As a signal of that, the United States was expected to sanction two additional Iranian entities on Monday, including on Iran’s Ministry of Intelligence. They would be just the latest in some four hundred Iranian sanction designations the Biden administration has issued since it came into office in 2021 seeking to revive the 2015 Iran nuclear deal, which Trump quit in 2018. But that hasn’t happened, and U.S. officials indicated they had no expectations for direct talks with Iran on the sidelines of the UN General Assembly getting underway in New York this week, which both Biden and Iranian President Ebrahim Raisi will be attending.
“You asked if there's any talks planned this week? Absolutely not,” the senior US administration official said. “We do not close the door entirely to diplomacy.
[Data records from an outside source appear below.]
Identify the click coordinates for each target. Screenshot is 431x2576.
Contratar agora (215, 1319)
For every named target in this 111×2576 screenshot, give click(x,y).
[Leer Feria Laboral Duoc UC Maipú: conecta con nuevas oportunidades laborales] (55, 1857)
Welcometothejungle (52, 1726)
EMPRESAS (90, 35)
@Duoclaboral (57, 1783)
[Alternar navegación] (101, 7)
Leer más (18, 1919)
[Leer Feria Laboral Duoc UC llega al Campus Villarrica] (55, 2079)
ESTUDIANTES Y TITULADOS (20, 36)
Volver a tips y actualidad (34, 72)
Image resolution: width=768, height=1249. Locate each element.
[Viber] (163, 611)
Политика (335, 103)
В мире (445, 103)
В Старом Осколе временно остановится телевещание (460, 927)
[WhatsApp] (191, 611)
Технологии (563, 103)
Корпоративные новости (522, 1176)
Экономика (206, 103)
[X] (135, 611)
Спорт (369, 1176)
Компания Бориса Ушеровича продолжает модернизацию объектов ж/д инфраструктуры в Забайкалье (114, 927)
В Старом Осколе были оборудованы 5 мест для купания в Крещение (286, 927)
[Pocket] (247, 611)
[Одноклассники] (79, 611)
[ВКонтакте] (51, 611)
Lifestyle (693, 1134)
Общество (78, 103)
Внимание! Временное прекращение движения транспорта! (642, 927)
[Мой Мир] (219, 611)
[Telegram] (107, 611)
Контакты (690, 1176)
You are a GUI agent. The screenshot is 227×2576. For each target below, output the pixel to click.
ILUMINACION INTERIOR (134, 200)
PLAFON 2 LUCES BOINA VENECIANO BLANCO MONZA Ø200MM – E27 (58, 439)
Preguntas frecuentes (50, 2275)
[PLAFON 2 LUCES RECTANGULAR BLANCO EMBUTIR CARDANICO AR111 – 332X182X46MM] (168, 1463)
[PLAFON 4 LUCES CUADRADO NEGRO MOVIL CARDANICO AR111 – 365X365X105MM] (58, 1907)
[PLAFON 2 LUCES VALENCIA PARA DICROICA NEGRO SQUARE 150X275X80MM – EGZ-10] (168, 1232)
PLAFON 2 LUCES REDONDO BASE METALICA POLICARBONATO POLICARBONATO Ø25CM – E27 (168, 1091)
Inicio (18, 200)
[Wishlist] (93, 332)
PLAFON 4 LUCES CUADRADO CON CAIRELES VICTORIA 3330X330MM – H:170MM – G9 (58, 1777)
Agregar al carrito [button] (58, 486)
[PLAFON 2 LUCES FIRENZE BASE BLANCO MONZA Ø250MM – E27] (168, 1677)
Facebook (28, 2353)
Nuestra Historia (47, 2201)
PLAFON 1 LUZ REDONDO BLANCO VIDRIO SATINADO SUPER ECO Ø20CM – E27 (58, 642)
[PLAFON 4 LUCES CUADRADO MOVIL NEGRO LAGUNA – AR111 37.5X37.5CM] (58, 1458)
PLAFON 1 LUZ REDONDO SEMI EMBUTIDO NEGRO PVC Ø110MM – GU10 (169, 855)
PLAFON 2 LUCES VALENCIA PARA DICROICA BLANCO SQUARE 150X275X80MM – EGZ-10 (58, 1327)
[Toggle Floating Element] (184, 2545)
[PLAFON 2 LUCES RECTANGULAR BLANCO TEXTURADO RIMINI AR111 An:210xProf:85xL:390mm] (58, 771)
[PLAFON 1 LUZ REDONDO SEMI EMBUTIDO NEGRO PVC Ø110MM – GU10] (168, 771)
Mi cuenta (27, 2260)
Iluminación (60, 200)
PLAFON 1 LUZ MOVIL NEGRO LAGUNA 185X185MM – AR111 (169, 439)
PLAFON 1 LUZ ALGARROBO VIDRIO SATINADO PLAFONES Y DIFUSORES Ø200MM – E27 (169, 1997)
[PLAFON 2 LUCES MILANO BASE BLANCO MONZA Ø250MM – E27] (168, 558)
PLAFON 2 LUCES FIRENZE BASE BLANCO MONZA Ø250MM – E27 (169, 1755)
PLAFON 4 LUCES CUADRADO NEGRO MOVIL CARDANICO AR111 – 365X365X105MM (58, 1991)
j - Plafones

But we approach diplomacy with principled and standards, and if we see an opportunity, we will explore it, but right now I've really nothing to talk about.”
(An Iraniann offiial, asked about the prospect of direct U.S. Iran talks, said, “G-d knows.”)
“We are focused daily on a policy for the Middle East that combines deterrence with diplomacy to reduce the risk of Iran's aggression, …de-escalates conflicts through diplomacy wherever possible, and contributing and building a more stable integrated prosperous Middle East region,” the US official said. “But it goes without saying that when we have an opportunity to bring American citizens home, we do seek to seize it and that's what we're doing here.
“The President is making five families whole again,” the U.S. offiocial said. “That's ultimately what this is about.”
Siamak Namazi, in a statement released upon his handover to U.S. officials in Doha, said his joy at his impending reunion with his family was mixed with sorrow for Iran’s political prisoners.
“I find my ineffable joy of my forthcoming reunification with my family is laced with sorrow – a painful and deep feeling of guilt for taking my breaths in freedom while so many courageous individuals that I love and admire continue languishing behind those walls,” Namazi said. “They are detained for demanding the dignity and freedom that every human being is inherently entitled to; for reporting the truth; for worshipping their God; for being a woman. For nothing.
“All the political prisoners of Iran, a country where the indomitable courage of women leaves us in awe, deserve their liberty,” he said.